Colpisce le ghiandole esocrine, in particolare quelle lacrimali e salivari, provocando secchezza. Ma nella forma primaria si accompagna anche ad altre malattie autoimmuni, come artrite reumatoide, lupus eritematoso sistemico, tiroidite di Hashimoto, morbo di Crohn, mieloma multiplo, linfomi. E’ la sindrome di Sjogren, una patologia infiammatoria cronica autoimmune, nettamente più frequente nelle donne con un rapporto di 9 a 1 e un picco di incidenza intorno ai 50 anni.

Da anni l’onlus Animass, l’Associazione nazionale italiana malati sindrome di Sjogren, si batte per il riconoscimento come malattia rara per le sue caratteristiche di patologia autoimmune a coinvolgimento multisistemico, con andamento cronico e molto invalidante. Lo riferisce l’agenzia Dire.it.

Proprio il fatto di essere una sindrome che coinvolge piu’ ambiti, fa si’ che se ne occupino diverse figure sanitarie, dai medici ai fisioterapisti, con l’obiettivo di accelerare il processo di diagnosi e quindi trattamento.

“Da anni diciamo che come tutte le patologie ad andamento cronico e multisistemico e’ importante l’individuazione precoce dei segni, mentre a oggi mancano gli strumenti efficaci per questo scopo”, spiega la dottoressa Maria Antonietta Fara, membro del direttivo regionale Lazio e componente dello staff Affari Sociali di AIFI, l’Associazione nazionale fisioterapisti.

L’occasione viene dal convegno ‘La sindrome di Sjogren. Conoscerla e curarla insieme’, organizzato a Roma presso il Best Western Globus Hotel. Quindi e’ importante avere strumenti di valutazione adatti a individuare il bisogno riabilitativo in modo di fare interventi precoci.

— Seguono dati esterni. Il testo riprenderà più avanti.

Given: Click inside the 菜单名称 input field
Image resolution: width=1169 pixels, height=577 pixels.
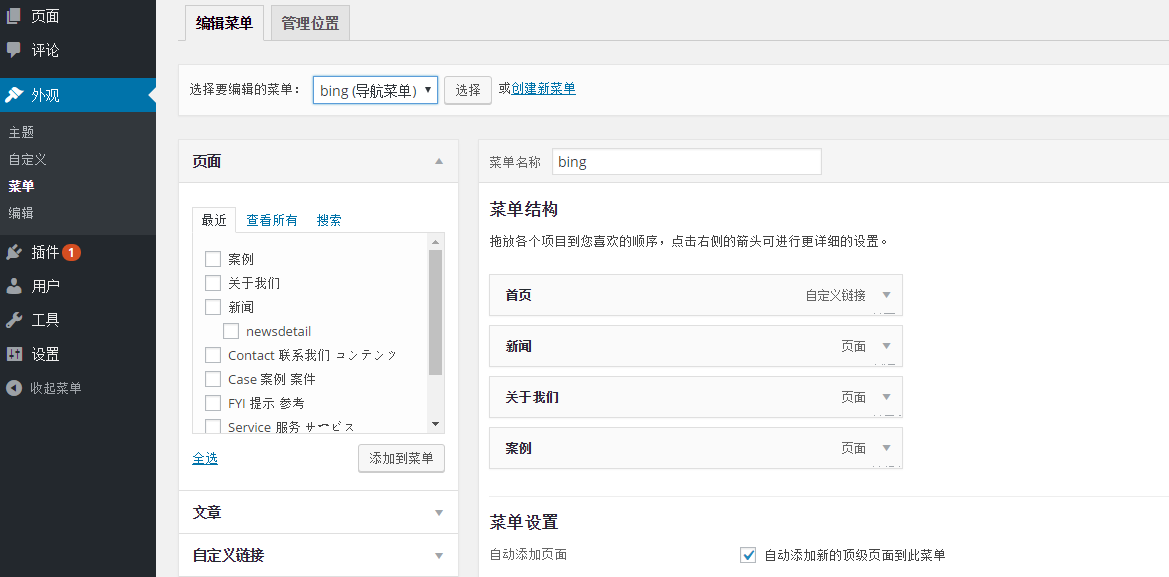Looking at the screenshot, I should 686,161.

“Due anni fa abbiamo pubblicato sulla rivista ‘Scienza Riabilitativa’ un lavoro sull’appropriatezza e l’efficacia della Scala sf-36, la scala di valutazione della percezione della qualita’ di vita. E’ composta da 36 items divisi in 8 sottoscale per valutare l’impatto della malattia misurando la qualita’ della vita con parametri come ad esempio presenza di fatica, resistenza a vari dolori, livello di limitazione sociale”. In questo modo, spiega Fara, “abbiamo dimostrato l’utilita’ dello strumento per identificare precocemente i soggetti che hanno bisogno di percorsi riabilitativi e di conseguenza dare delle risposte appropriate, efficaci e precise”.

La sindrome di Sjogren ha un impatto molto disabilitante, con sintomi che coinvolgono anche l’ambito osteomioarticolare e quello delle neuropatie, con forme di astenia e dolore cronico che rendono il quadro di difficile inquadramento e trattamento.

Cosa puo’ fare in questi casi il fisioterapista?

“Prima di tutto agisce con un approccio educazionale – aggiunge Fara – ma poi consigliamo attivita’ aerobiche (provata, ad esempio, l’efficacia del nordic walking) da svolgere in modo supervisionato per contrastare alcune problematiche come la riduzione respiratoria e la fatica, ma anche depressione e ansia che generalmente accompagnano la vita di questi pazienti. Infine, interveniamo nello specifico sulla patologia d’organo”.

C’e’ pero’ un aspetto da evidenziare.

“L’approccio alla patologia deve essere multidisciplinare e omogeneo, perche’ le persone con sindrome di Sjogren incontrano vari tipi di specialisti, dal dermatologo al neurologo, ognuno con un approccio settario e che agisce per compartimenti stagni. Bisognerebbe lavorare molto per una presa in carico piu’ omogenea- continua Fara- creando dei percorsi specifici ed evitando la frammentazione degli interventi. Sarebbe utile, in questo senso, il modello della fisioterapia d’iniziativa”.

Anche perche’ bisogna fare i conti con una diagnosi tardiva, “che puo’ arrivare anche con ritardi di 11 anni a causa della varieta’ dei sintomi presenti. Per questo e’ indispensabile insistere su prevenzione e riabilitazione precoce: dobbiamo fare in modo che gli strumenti di individuazione del bisogno riabilitativo siano a disposizione del medico di base, che solitamente e’ il primo al quale si rivolge un paziente”.